— START OF Document extract —

Essays on Literature and Belief




'James Wood has been called our best young critic. This is not true, he is our best critic, he thinks with a sublime ferocity' - Cynthia Ozick.

In a series of long essays, James Wood examines the connection between literature and religious belief, in a startlingly wide group of writers. Wood re-appraises the writing of such figures as Thomas More, Jane Austen, Herman Melville, Anton Chekhov, Thomas Mann, Nikolai Gogol, Gustave Flaubert and Virginia Woolf, vigorously reading them against the grain of received opinion, and illuminatingly relating them to questions of religious and phiosophical belief.

— END OF Document extract —

● Given request 1
Transcribe the passage of the book description between "Essays on Literature" and "- Cynthia Ozick.", inclusive.
● Given request 2
According to the Cynthia Ozick quotation in the book description, how does James Wood think?
● Given request 3
Translate this sentence from the book description into Spanish: "In a series of long essays, James Wood examines the connection between literature and religious belief, in a startlingly wide group of writers."

— START OF Dataset content —

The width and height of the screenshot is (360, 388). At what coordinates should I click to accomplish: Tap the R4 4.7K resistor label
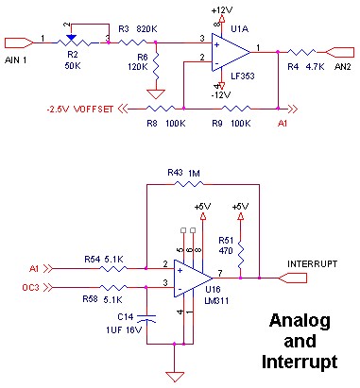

— END OF Dataset content —

● Full response 1
Essays on Literature and Belief




'James Wood has been called our best young critic. This is not true, he is our best critic, he thinks with a sublime ferocity' - Cynthia Ozick.

● Full response 2
With a sublime ferocity.

● Full response 3
En una serie de ensayos extensos, James Wood examina la conexión entre la literatura y la creencia religiosa en un grupo de escritores sorprendentemente amplio.